### Source text
──────────
- Sanmartinite specimen from Mulatos, Sahuaripa Municipality, Sonora, Mexico

General
- Category: Oxide mineral
- Formula: ZnWO_{4}
- IMA symbol: Sma
- Strunz classification: 4.DB.30
- Dana classification: 48.01.01.03
- Crystal system: Monoclinic
- Space group: P2/c
- Unit cell: a = 4.69 Å, b = 5.73 Å, c = 4.92 Å; β = 90.8°; Z = 2

Identification
- Color: Reddish brown to dark brown or black-brown
- Cleavage: Perfect on {010}
- Mohs scale hardness: 5
- Luster: Resinous
- Streak: Reddish brown
- Diaphaneity: Translucent
- Density: 6.70 g/cm^{3} (measured); 7.87 g/cm^{3} (calculated for synthetic ZnWO_{4})
- Optical properties: Biaxial (+)

= Sanmartinite =

Sanmartinite is a rare tungstate mineral with the ideal chemical formula ZnWO_{4}. It is the zinc analogue of ferberite, FeWO_{4}, and hübnerite, MnWO_{4}, and belongs to the wolframite group.

Sanmartinite crystallizes in the monoclinic crystal system. It has only been found as fibrous to fine-grained masses and as microscopic tabular crystals up to about 60 μm in size.
──────────
(Collected data)
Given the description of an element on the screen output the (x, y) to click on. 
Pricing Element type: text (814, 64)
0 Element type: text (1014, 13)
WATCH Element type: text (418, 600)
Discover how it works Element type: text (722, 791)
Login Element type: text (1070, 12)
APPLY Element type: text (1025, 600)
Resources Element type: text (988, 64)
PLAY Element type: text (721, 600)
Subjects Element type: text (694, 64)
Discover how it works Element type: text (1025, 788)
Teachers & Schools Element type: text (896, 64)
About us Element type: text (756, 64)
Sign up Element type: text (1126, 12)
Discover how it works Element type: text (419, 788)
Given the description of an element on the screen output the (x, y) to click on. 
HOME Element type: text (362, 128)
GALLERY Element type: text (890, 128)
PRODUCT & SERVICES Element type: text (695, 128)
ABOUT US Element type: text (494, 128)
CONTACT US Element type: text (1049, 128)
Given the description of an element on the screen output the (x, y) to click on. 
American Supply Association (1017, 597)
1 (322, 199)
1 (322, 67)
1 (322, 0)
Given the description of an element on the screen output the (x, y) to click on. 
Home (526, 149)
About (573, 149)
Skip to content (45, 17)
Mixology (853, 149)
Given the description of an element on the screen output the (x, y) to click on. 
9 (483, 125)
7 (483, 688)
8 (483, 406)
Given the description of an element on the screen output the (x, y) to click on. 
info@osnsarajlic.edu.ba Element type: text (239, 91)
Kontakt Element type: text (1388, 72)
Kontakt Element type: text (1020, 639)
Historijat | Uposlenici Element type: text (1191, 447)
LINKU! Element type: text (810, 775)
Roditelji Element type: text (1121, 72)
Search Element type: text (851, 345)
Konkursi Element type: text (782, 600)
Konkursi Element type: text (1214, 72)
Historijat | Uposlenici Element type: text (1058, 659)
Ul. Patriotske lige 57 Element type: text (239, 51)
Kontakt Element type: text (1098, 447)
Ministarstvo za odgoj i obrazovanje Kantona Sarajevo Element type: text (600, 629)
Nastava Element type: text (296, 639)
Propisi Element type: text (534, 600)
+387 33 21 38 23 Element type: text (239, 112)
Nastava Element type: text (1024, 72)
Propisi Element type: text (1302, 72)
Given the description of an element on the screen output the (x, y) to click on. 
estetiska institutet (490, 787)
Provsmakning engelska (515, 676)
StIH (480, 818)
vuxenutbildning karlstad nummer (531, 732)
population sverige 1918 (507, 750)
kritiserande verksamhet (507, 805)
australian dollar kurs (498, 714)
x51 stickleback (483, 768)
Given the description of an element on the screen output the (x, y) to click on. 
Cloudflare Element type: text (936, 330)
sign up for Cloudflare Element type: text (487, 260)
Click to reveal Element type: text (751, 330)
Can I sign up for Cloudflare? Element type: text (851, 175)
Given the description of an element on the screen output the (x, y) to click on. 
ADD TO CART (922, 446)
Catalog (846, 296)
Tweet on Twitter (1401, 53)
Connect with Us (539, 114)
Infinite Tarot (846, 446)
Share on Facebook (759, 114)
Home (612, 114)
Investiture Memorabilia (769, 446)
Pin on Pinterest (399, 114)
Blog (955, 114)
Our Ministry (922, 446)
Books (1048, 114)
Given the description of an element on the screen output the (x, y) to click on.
──────────
Can you reproduce the sanmartinite text word for word, beginning at the words that contain "- Optical properties: Biaxial" and stopping after "μm in size."? Rely only on the sanmartinite text for what comes next.

- Optical properties: Biaxial (+)

= Sanmartinite =

Sanmartinite is a rare tungstate mineral with the ideal chemical formula ZnWO_{4}. It is the zinc analogue of ferberite, FeWO_{4}, and hübnerite, MnWO_{4}, and belongs to the wolframite group.

Sanmartinite crystallizes in the monoclinic crystal system. It has only been found as fibrous to fine-grained masses and as microscopic tabular crystals up to about 60 μm in size.